November 21st 2006
A Magnetic Islander's pilgrimage in Bhutan
Magnetic Islander and practicing Buddhist, Sharn Rocco recently returned from a fascinating pilgrimage to a country few travellers ever visit, Druk Yul, the land of the Thunder Dragon, known today as Bhutan. Sharn will be presenting a fascinating slide talk about her visit on Sunday 26 November at the Magnetic International Resort. Below is a shortened account of Sharn's visit to the mystical Himalayan kingdom.
As Druk Air flight KB 121 from Bangkok via Calcutta banks hard right, hovering as though the yogi pilot is holding a difficult asana, I feel I can reach out and touch the mountain beside me. We are lined up to follow the river into land on one the shortest international airstrips making the second most difficult landing in the world. As we come to a smooth halt relieved passengers offer a round of applause. It has been worth the airfare just to experience such skilful flying.
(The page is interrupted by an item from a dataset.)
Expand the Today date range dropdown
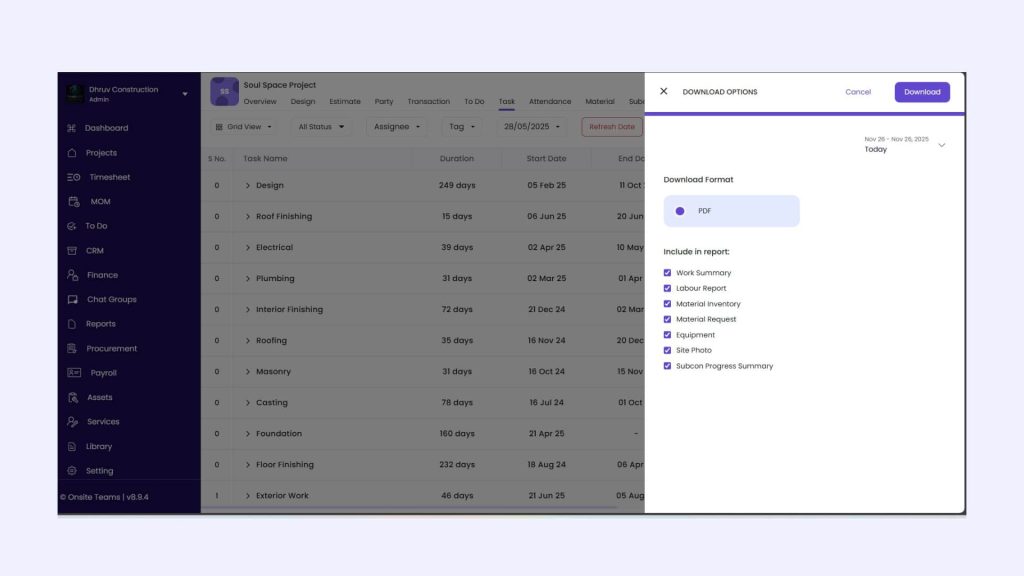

Like the Dharma, the rivers of Bhutan flow clear and strong over what I know from my childhood as lucky stones. Here they are white and, even from great heights, are visible below the surface of the rapid current, strewn to the sides and centre by ever changing eddies. Druk Yul, the land of the Thunder Dragon, as Bhutan is traditionally known, is mountainous. A rushing river or stream carves its way through each valley and waterfalls slash the mountainsides, cloaked in lichen-draped forests harbouring medicinal herbs and flowers in patches of dappled sunlight.
The beauty of Bhutan is relentless. Around every corner is a breath-taking vista, often punctuated by temple, stupa, Dzong or other holy site. To travel these winding roads with a Dharma teacher whose family lineage, both by birth and marriage, is steeped in the spiritual history of the land is a great privilege and joy. Everywhere we go people, young and old, come to seek her blessing and offer gifts and assistance - often from the neck of the Buddhas and deities at the heart of the awe-inspiring shrine rooms where we prostrate, make offerings, meditate and receive blessings.
Passing through customs at Paro airport, I join the que for diplomats to receive my visa. Officially we are travelling as guests of HRH Ashi Pema. At the counter I meet Andrey, the tall dark Russian who is one of the three other pilgrims travelling with Khandro Rinpoche. Outside, dressed in traditional Gho toped with wrap around sunglasses and baseball cap is our guide, Garab Dorji. A mini bus and Tashi, our driver, are waiting. Later tonight Khandro-la, her Australian attendant, Jane and Mitzi, long time Drukpa Kargu practitioner from Holland, will join us at our hotel.
Another of Sharn's images from Bhutan
Among many other sites of spiritual and cultural significance and auspicious, unplanned meetings and convivial gatherings, the two weeks of our pilgrimage will take us to the chorten of Dilgo Khentze Rinpoche; Paro Taktsang where Padmasmbava landed on the back of his consort Yeshe Sogyal who had transformed herself into a flying tiger; to Khanchen Dratsung, the flourishing monastery and temple established by Namkhai Nyingpo Rinpoche; Tampshing, the small temple and monastery built by terton Pema Lingpa in the 1450s and Mebar Tsho, the Burning Lake, where he entered the water to retrieve a terma left by Padmasambava in the eighth century - emerging with his torch still burning; Chhimi, the temple of Drukpa Kunley known as the divine madman, whose legacy is symbolised in the large brown penises (often with bows tied around their girth) that are painted either-side of the entrances of homes throughout central Bhutan; Kunjey, the large temple monastery built around the hillside where Padmasambava (Guru Rinpoche) meditated and left his body print in the rock; Drupchu where it is said that Padmasambava hit the rock with a stick to reveal a spring; Jampel Lhakhang (Temple of Maitrea) - built to fulfil a prophecy of the Buddha in 643AD by the King Songsten Gampo, the first King of Bhutan; and Cha Ri, temple of the first Shabdrung built on a high ridge at the head of the Thimphu valley.
Leaving Bhutan is a gesture of reluctance and one filled with inspiration and the wish to return. Khandro Rinpoche plans to lead a pilgrimage here every second year. May all those with whom I am interconnected, be among the many sentient beings who benefit from her practice. Om arr hung.
Slide/talk details: 5pm - 6.30pm, at Magnetic International Resort. This will be a fund-raiser for Khandro Thrinlay Chodon\'s nunnery in Zanskar. Admission will be $10.